Most employees hope to make a good impression and work hard while performing their necessary job duties. Often, praise and compensation allow workers to feel a sense of accomplishment that makes it easier to return to work day after day. As a person who receives tips as part of your employment compensation, you may feel a particular sense of pride when a patron leaves a considerable tip for your services.
Unfortunately, you may also feel a bit let down when you have to place your tips into a tip pool intended for distribution among all tipped employees at the restaurant, bar or other facility where you work. Though this type of system may help you on shifts when your own tips fall a little short, you may wonder about the legality of such a system.
Is pooling tips legal?
Though pooling tips and splitting them evenly may seem unfair if your hard work results in the same tips as a less dutiful employee, wage and hour law does allow this type of system. However, stipulations do apply when it comes to fairly and legally distributing tips.

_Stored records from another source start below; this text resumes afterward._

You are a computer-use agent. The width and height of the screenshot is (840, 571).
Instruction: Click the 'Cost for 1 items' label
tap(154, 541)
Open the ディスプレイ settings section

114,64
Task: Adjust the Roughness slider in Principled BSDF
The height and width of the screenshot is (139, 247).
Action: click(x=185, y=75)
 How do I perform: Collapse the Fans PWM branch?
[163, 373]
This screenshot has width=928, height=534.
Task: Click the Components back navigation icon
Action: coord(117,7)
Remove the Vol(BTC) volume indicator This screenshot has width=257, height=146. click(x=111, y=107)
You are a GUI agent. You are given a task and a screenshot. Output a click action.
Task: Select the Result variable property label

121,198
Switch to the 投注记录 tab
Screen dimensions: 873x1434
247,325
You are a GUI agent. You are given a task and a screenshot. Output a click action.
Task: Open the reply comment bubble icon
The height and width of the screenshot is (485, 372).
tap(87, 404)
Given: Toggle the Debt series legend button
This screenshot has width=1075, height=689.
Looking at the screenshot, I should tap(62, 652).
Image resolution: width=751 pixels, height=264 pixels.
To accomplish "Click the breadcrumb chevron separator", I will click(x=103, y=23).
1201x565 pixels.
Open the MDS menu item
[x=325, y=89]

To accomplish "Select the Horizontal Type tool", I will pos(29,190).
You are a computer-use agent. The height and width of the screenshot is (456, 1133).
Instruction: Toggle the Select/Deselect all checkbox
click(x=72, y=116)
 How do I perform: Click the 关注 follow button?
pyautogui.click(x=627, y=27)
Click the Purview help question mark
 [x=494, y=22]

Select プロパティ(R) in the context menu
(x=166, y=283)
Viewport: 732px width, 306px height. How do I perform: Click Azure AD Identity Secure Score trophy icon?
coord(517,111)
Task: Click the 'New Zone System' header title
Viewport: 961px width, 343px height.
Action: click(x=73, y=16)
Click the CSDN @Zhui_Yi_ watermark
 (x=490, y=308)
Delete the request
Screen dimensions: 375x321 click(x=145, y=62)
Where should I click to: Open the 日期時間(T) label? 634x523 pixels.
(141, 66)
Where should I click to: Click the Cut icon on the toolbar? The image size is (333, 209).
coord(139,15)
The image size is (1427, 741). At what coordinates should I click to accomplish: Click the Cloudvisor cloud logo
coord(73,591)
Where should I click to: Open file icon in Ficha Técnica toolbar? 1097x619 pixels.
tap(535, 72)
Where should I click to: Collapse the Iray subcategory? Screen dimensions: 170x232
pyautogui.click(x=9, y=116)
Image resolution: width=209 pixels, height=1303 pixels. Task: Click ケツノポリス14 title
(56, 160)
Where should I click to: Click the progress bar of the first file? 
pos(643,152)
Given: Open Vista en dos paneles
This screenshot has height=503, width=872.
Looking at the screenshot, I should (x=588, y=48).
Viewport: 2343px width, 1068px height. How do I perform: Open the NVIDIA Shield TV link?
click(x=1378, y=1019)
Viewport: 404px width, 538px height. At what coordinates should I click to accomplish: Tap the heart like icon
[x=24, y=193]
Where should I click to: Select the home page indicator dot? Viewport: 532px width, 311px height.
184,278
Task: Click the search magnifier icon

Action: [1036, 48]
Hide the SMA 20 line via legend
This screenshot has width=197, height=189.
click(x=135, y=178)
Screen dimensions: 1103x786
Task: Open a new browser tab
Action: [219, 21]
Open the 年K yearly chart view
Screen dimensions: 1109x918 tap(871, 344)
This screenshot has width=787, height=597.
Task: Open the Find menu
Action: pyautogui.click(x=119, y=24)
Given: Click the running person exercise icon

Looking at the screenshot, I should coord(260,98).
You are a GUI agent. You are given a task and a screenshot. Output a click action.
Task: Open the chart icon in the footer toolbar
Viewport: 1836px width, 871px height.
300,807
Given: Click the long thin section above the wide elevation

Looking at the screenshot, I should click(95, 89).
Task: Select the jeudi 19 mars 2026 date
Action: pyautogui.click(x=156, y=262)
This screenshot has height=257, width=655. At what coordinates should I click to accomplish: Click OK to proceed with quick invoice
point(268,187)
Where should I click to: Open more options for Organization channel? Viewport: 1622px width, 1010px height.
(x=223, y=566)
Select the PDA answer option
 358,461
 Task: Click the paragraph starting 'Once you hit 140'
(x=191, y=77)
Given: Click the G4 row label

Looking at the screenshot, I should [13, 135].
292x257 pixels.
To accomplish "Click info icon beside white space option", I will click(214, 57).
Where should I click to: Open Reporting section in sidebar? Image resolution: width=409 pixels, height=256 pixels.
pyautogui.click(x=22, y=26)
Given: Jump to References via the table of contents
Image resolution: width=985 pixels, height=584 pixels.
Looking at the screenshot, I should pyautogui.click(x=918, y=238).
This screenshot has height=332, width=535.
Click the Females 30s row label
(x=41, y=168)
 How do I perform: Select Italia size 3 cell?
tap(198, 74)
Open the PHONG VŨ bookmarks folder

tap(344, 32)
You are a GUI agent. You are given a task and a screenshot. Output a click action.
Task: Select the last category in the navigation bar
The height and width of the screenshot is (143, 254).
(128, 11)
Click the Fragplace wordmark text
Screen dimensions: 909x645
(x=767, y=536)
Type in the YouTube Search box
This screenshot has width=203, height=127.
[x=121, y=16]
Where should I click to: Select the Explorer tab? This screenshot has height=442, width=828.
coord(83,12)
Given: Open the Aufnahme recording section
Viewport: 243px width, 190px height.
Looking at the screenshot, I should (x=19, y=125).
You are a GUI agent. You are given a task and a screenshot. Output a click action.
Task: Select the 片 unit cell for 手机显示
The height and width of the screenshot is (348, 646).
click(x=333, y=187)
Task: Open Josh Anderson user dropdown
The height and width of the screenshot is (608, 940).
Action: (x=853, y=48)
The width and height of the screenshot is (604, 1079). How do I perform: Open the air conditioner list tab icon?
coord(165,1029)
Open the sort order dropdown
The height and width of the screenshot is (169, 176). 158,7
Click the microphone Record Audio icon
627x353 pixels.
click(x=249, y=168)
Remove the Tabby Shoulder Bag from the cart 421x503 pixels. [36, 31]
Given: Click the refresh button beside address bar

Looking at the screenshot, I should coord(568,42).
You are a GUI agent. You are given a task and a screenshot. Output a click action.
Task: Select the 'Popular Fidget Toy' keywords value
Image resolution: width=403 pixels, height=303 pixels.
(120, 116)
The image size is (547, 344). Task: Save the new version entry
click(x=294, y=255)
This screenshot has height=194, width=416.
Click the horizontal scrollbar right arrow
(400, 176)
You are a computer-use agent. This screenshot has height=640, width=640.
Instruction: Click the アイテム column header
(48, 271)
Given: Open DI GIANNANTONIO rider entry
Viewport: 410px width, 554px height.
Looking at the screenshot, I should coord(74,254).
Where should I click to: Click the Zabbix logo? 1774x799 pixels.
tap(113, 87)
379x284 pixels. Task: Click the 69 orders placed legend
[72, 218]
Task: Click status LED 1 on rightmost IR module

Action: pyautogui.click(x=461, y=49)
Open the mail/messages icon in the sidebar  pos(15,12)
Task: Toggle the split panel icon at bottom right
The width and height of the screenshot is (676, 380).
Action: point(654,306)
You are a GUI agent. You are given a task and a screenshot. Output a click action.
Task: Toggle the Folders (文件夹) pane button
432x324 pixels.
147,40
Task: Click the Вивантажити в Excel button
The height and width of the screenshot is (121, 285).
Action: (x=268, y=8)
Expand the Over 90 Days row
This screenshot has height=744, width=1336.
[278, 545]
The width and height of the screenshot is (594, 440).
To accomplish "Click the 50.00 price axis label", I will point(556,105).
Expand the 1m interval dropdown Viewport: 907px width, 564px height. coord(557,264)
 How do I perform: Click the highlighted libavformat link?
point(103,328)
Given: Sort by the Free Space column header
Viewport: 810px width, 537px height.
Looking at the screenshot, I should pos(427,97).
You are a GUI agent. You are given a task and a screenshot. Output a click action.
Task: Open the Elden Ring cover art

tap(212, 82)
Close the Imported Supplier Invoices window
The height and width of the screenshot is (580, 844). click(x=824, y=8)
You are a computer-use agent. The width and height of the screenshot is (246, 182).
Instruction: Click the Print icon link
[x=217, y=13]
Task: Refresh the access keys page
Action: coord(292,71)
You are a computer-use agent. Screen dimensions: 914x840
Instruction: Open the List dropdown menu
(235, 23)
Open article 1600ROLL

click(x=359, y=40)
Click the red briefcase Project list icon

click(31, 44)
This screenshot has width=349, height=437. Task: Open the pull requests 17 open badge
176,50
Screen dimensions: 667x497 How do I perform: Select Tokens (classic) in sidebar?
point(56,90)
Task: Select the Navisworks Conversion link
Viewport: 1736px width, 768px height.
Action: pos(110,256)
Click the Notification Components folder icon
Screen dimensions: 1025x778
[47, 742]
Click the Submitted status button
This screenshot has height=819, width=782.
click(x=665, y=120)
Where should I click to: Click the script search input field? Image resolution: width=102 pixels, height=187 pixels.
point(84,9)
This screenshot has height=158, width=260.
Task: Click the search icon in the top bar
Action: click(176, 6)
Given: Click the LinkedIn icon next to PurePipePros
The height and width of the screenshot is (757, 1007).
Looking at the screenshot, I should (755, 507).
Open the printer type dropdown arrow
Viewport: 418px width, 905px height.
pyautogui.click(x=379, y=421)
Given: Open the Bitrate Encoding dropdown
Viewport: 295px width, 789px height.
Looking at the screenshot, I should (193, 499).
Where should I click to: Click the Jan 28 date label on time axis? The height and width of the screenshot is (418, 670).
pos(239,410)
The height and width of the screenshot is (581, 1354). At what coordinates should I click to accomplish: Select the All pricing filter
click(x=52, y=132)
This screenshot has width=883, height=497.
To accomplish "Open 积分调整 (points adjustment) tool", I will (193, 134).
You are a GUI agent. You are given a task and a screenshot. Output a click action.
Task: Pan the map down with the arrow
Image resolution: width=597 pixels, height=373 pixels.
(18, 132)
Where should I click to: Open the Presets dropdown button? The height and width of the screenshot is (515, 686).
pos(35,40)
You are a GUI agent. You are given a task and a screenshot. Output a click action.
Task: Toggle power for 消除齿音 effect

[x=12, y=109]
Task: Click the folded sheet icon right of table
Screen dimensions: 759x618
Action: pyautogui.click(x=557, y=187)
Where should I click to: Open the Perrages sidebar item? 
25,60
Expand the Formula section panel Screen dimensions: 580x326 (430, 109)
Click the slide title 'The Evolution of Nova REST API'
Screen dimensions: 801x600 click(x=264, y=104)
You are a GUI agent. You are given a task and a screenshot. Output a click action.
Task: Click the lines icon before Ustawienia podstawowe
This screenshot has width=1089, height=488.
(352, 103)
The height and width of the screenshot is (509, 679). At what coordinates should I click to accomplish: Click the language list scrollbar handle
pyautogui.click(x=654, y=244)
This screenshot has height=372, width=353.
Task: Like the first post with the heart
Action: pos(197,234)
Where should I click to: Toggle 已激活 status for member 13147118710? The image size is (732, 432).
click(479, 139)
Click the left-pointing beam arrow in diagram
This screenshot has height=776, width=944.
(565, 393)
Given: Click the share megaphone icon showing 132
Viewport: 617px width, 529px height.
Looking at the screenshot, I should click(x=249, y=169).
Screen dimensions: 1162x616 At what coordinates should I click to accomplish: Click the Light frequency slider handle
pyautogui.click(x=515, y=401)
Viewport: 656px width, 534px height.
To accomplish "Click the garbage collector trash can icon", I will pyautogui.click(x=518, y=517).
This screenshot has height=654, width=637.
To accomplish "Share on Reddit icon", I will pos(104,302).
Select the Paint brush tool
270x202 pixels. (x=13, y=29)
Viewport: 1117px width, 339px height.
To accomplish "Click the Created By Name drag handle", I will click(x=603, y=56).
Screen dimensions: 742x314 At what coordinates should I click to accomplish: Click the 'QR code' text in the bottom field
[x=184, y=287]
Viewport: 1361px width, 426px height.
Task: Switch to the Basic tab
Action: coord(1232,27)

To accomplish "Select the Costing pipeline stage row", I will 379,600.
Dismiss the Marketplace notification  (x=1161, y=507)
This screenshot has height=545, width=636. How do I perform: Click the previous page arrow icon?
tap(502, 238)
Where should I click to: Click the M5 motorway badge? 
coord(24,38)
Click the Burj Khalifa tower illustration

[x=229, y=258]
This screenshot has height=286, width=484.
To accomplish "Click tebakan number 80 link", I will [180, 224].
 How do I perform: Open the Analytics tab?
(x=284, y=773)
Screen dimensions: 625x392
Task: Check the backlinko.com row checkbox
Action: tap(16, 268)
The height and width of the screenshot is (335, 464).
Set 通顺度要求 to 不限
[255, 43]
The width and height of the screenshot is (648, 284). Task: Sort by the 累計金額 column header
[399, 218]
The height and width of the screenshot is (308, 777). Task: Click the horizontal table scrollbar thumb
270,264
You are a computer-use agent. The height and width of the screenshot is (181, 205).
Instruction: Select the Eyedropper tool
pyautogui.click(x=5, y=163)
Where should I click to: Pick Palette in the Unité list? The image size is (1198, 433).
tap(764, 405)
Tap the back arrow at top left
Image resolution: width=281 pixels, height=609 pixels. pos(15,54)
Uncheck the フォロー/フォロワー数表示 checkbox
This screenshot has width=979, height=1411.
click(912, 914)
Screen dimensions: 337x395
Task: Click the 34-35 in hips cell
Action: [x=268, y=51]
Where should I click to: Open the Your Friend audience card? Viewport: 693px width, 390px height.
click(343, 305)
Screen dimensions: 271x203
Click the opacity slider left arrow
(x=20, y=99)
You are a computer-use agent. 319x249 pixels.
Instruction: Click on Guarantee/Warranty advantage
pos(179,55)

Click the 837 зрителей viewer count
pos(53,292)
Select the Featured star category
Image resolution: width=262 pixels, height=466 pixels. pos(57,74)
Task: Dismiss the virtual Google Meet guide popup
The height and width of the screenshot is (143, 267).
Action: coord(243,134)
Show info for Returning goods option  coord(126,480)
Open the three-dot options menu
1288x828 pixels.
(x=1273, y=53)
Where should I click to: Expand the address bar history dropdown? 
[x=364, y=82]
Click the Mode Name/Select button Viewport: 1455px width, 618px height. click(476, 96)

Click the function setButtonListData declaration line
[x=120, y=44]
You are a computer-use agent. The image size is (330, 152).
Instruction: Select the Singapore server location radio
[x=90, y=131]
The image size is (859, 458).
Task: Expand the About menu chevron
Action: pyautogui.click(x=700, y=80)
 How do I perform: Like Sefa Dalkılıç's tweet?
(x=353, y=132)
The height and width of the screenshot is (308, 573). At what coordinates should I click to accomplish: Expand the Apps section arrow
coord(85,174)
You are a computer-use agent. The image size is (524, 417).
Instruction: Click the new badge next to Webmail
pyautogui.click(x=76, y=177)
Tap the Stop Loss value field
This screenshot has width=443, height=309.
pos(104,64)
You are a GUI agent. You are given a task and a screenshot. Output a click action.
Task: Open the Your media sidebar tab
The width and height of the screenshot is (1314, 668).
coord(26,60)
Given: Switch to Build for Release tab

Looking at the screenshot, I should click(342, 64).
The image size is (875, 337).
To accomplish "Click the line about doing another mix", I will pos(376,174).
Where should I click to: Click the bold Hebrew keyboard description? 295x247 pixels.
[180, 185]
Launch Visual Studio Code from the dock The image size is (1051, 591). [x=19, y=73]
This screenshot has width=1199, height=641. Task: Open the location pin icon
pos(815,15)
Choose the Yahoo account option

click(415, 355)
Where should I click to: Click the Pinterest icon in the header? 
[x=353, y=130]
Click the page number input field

For instance, managers should only divide pooled tips to workers who regularly receive tips and receive the minimum wage for tipped employees. Tipped workers typically receive a lower set minimum wage than regularly compensated workers, and therefore, if tips also go to non-tipped workers, the tipped employees’ wages could fall below the minimum allowed. In Arizona, the minimum wage is $10 an hour, including tips.
Additionally, employers should not keep tips for themselves or for purposes other than compensating the tipped workers. Retaining tips for other purposes is illegal, and you may have reason to file a wage-and-hour claim against your employer if you believe your employer has committed a wage violation.
How should you address issues?
Because tip pooling and equal distribution can become complicated, you may wonder how to address problems with the system. If other workers cause issues by holding back tips, skimming from the tip jar or engaging in other such behaviors, you can inform your employer as soon as possible. Your manager may be able to address the concern and correct the issue.
If your employer has violated regulations relating to tip pools or minimum wage requirements for tipped workers, you may also speak with that individual first. However, if your complaints go unheeded, you should consider speaking with an employment law attorney. An Arizona employment lawyer can assess your case and explain your options for receiving proper compensation and any back pay you are owed.